[Element lookup records]
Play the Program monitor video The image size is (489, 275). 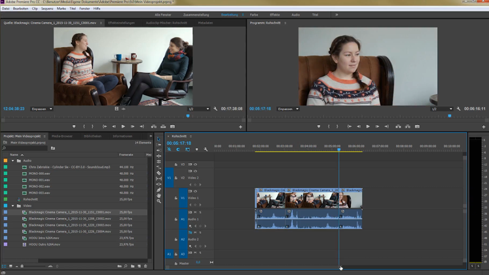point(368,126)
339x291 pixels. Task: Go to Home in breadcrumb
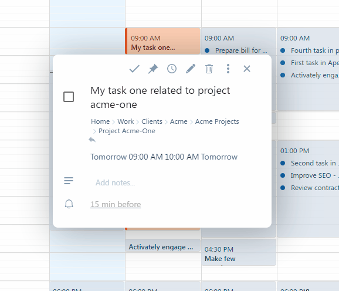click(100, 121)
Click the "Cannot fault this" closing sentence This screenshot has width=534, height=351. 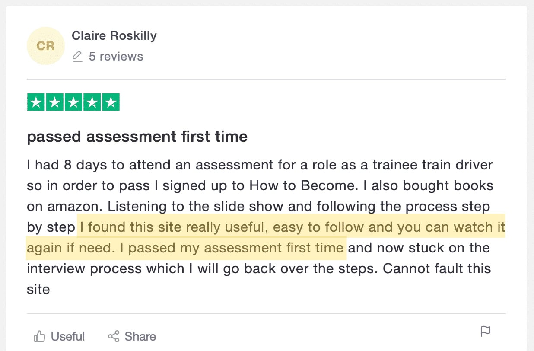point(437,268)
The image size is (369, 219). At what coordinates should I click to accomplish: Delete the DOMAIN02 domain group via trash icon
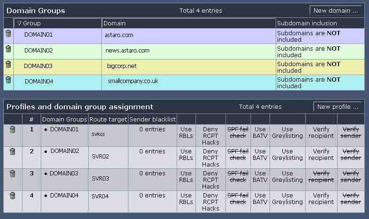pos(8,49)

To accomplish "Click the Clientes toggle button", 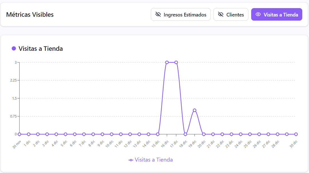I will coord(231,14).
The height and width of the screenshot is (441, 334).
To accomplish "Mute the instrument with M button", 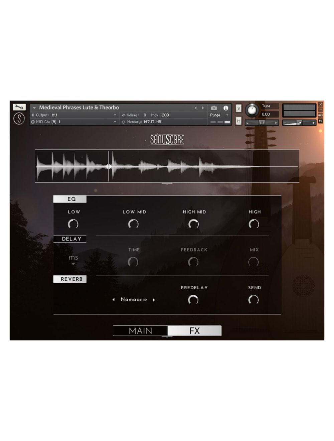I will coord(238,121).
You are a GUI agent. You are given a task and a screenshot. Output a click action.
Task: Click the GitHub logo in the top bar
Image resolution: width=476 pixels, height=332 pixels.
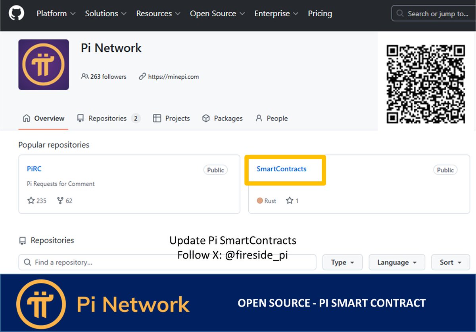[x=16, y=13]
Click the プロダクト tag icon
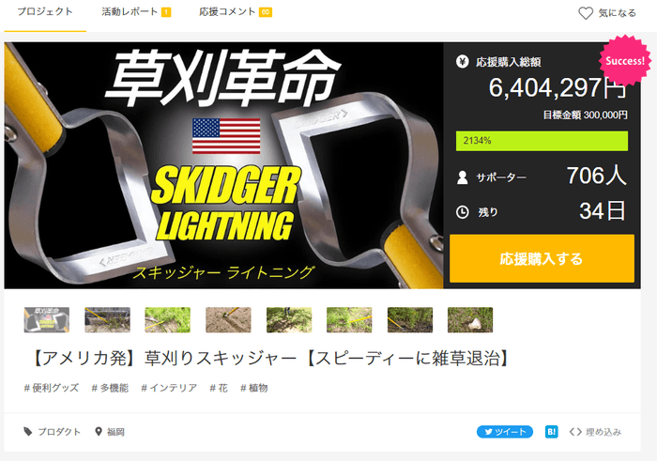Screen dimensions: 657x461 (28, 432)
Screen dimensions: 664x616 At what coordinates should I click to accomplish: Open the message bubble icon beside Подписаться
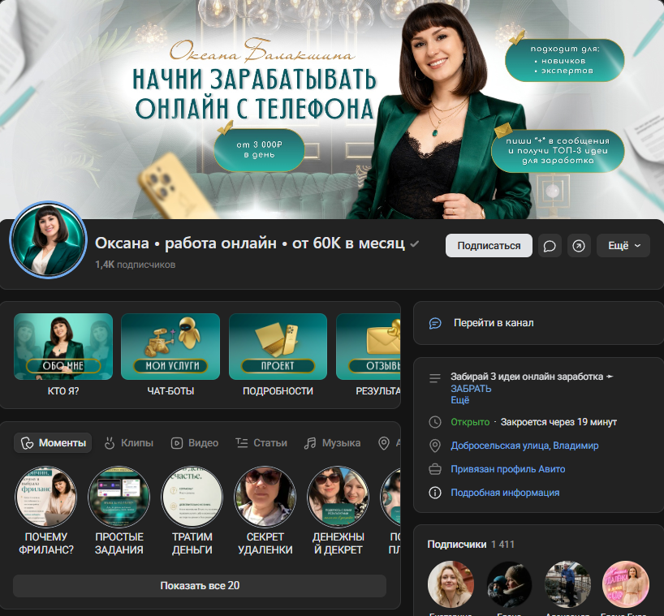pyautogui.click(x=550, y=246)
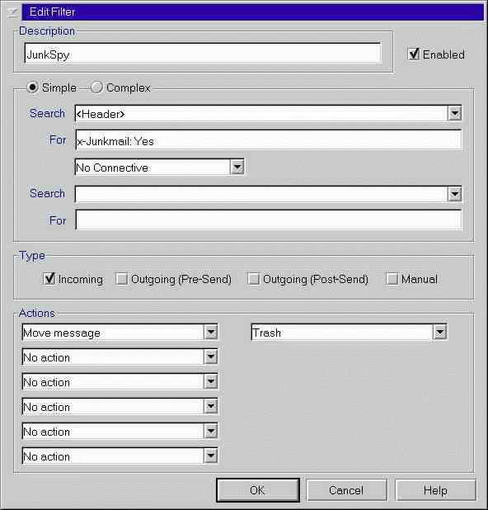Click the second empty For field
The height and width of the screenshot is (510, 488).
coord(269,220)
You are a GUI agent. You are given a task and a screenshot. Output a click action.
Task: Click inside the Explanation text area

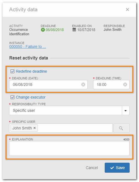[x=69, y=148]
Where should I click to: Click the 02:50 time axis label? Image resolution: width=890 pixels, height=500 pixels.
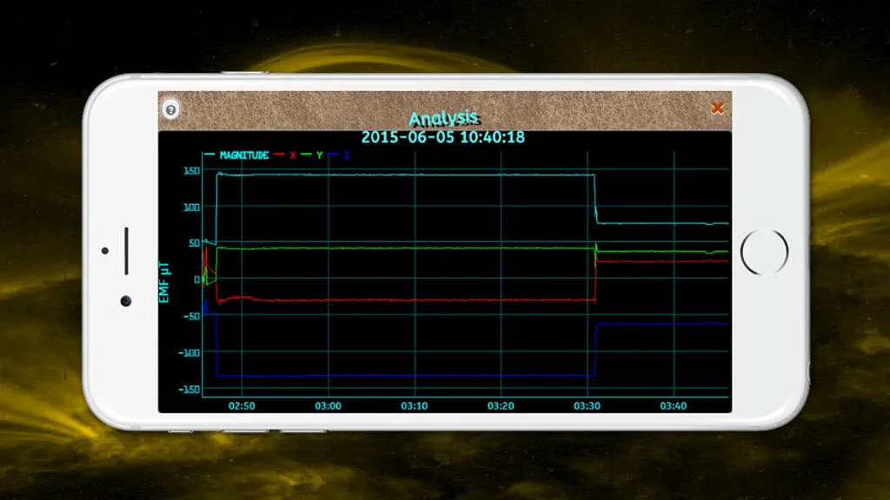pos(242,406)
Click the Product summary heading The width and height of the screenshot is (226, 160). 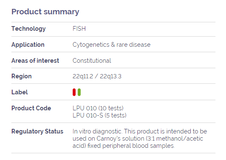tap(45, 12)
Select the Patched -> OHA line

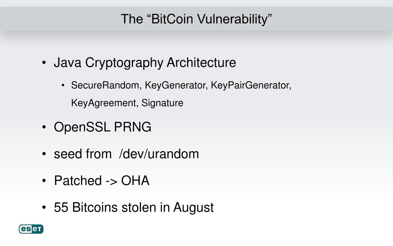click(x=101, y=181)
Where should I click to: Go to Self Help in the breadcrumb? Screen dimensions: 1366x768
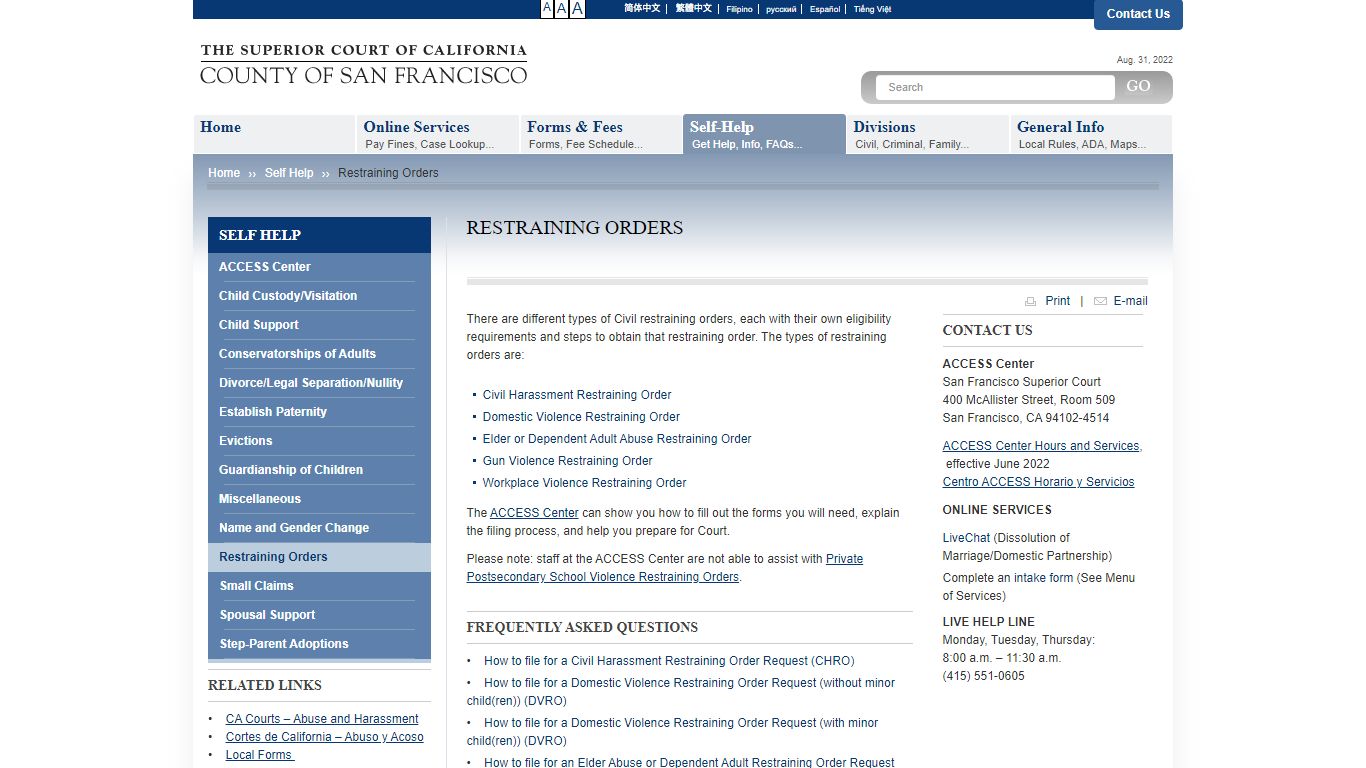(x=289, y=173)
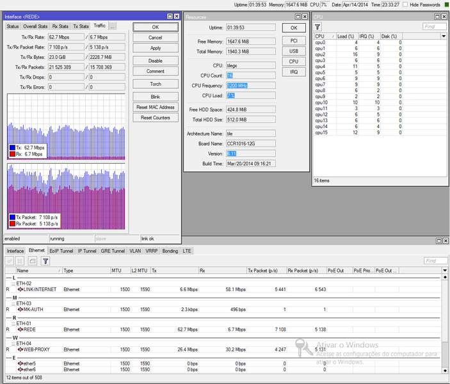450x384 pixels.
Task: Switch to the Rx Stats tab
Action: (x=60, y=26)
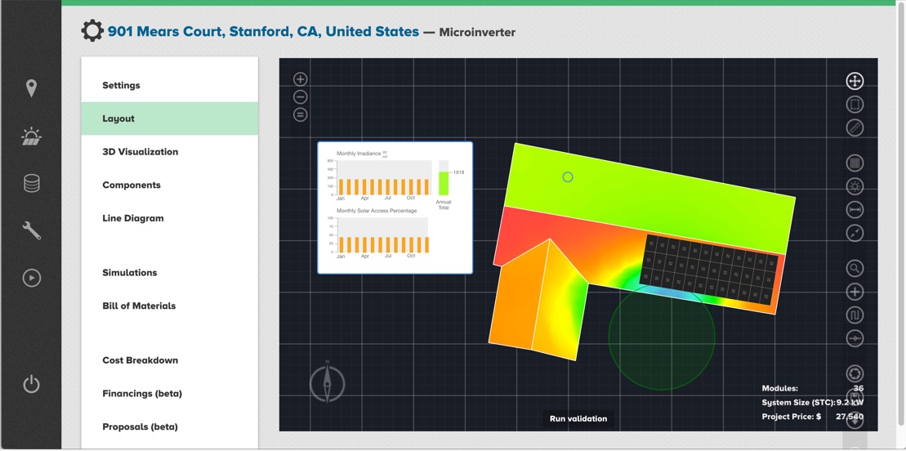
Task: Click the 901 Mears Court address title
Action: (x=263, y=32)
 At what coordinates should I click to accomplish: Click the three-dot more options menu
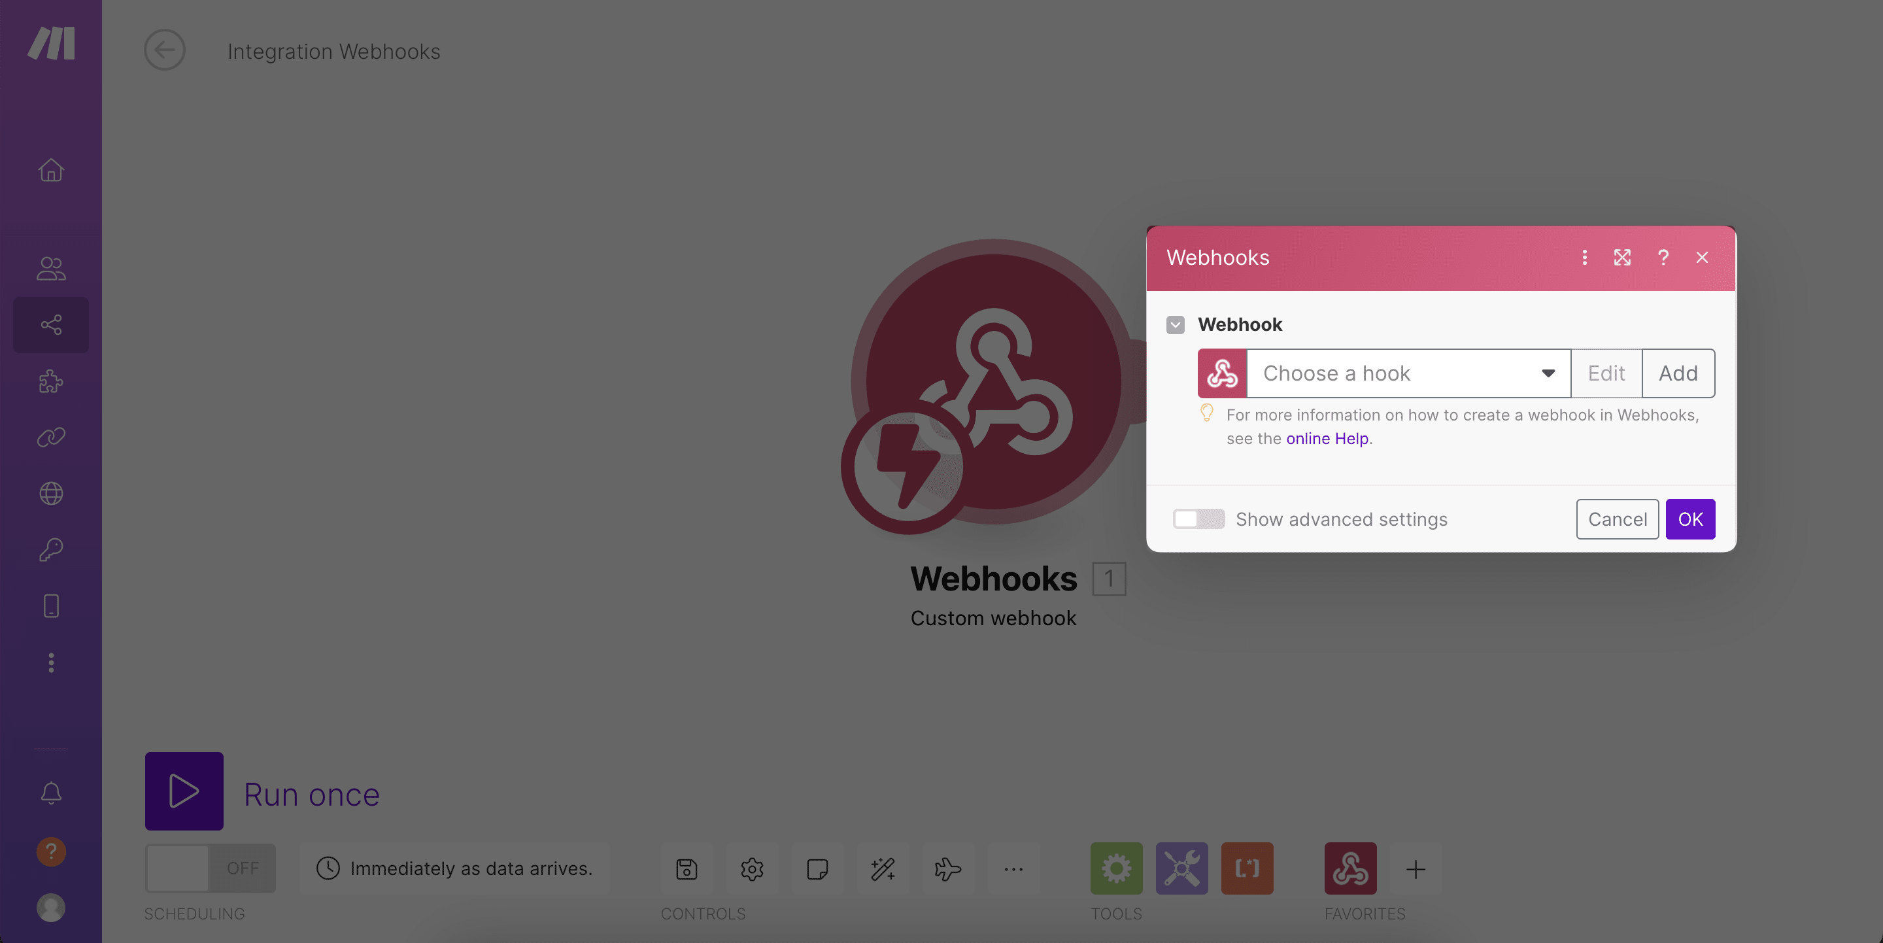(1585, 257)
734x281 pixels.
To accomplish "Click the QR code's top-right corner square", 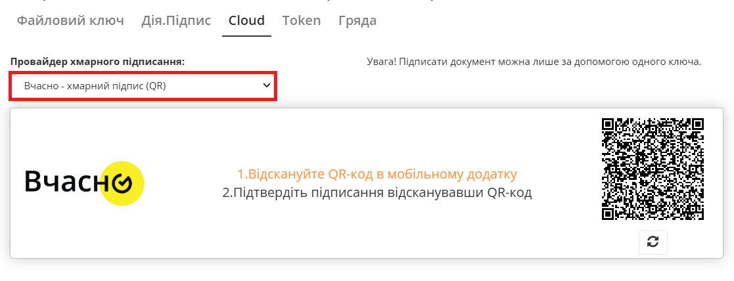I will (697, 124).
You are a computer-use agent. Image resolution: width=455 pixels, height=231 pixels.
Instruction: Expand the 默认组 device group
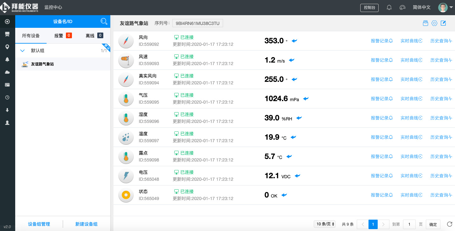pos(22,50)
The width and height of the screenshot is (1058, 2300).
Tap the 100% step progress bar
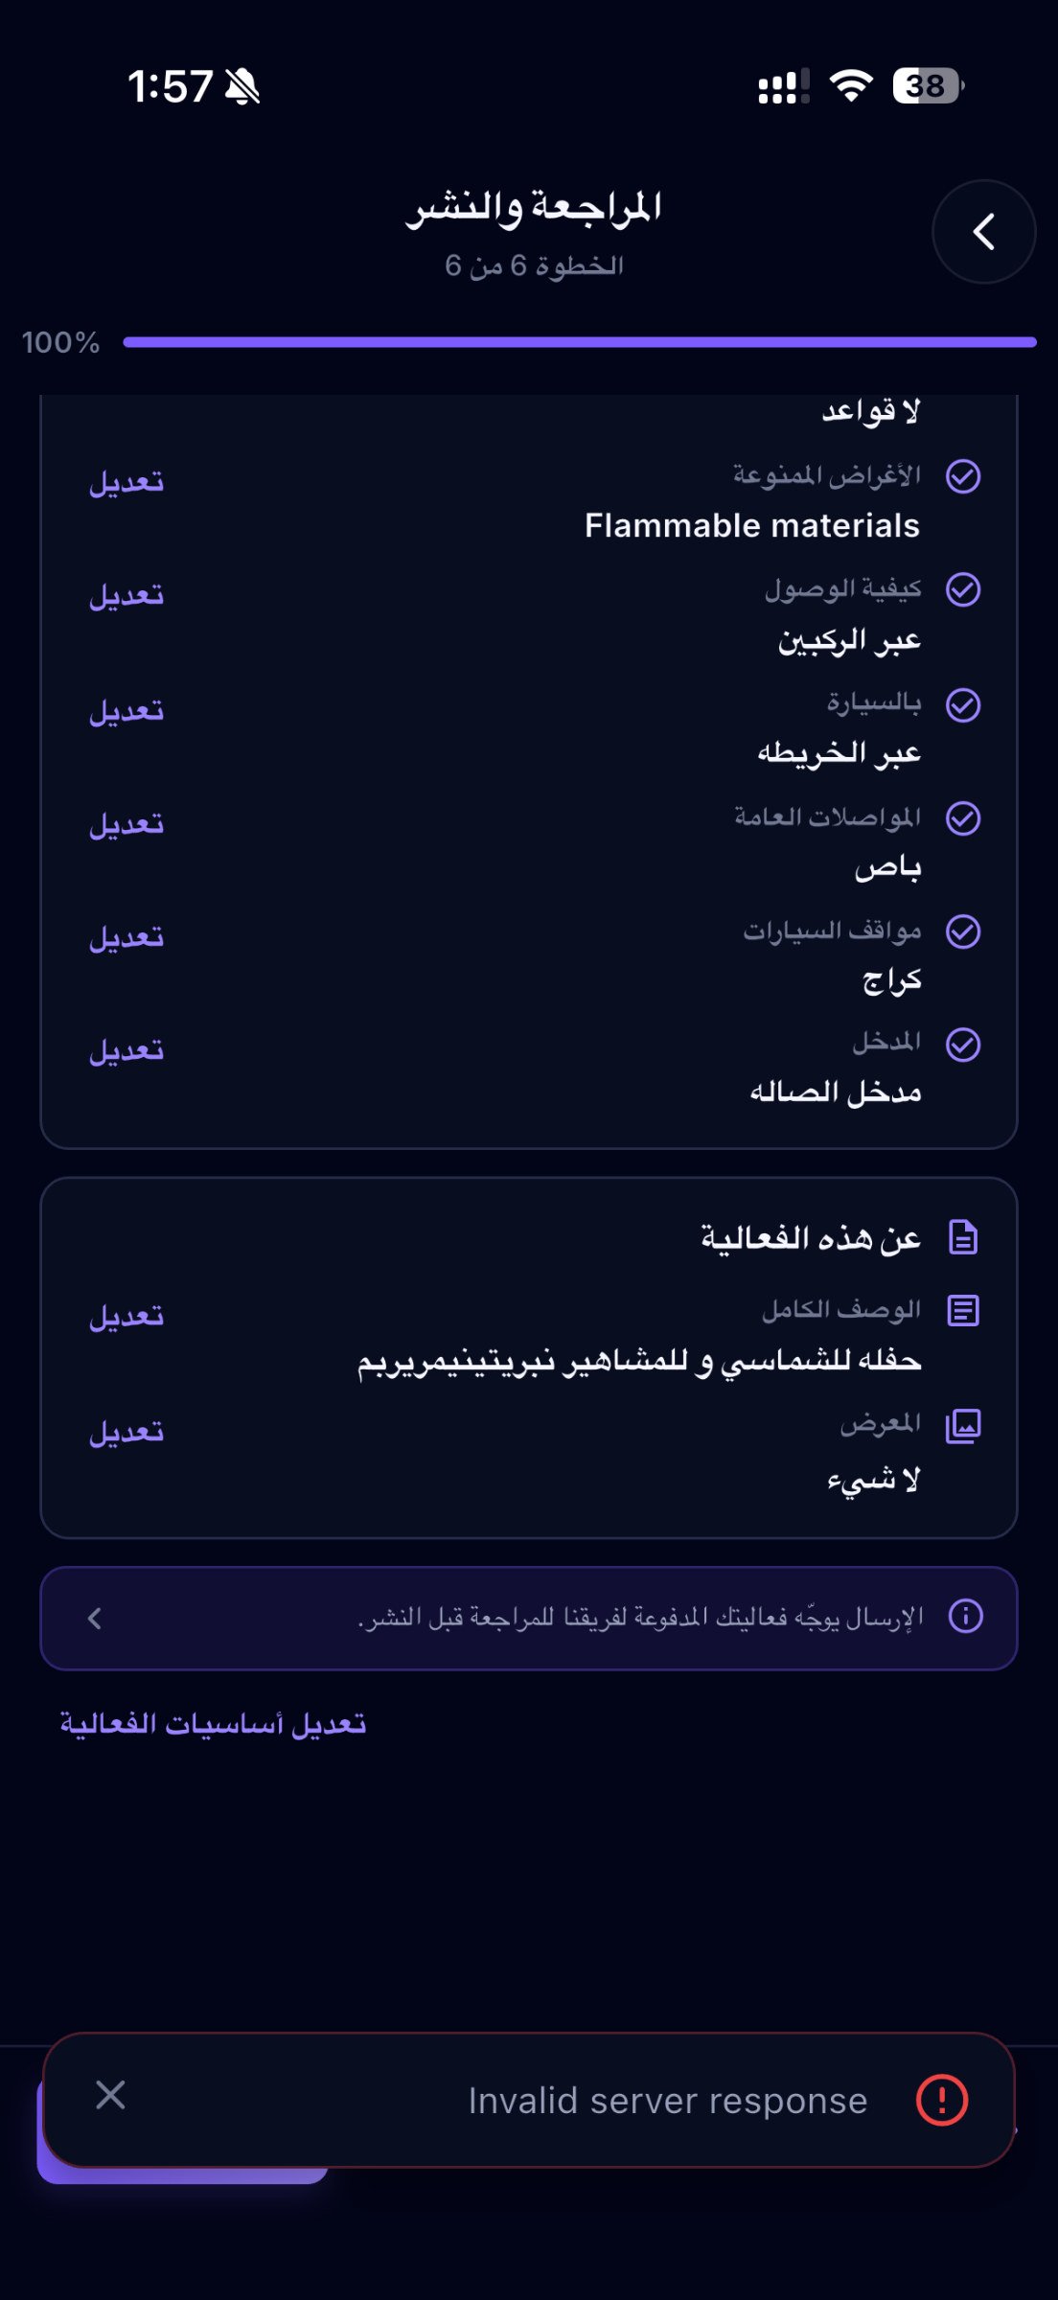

### Job
Copy out the lines starting at the one containing "The width and height of the screenshot is (1058, 2300)." and ending at the end of the records, without the pictures.

### Solution to the exercise
The width and height of the screenshot is (1058, 2300).
Tap the 100% step progress bar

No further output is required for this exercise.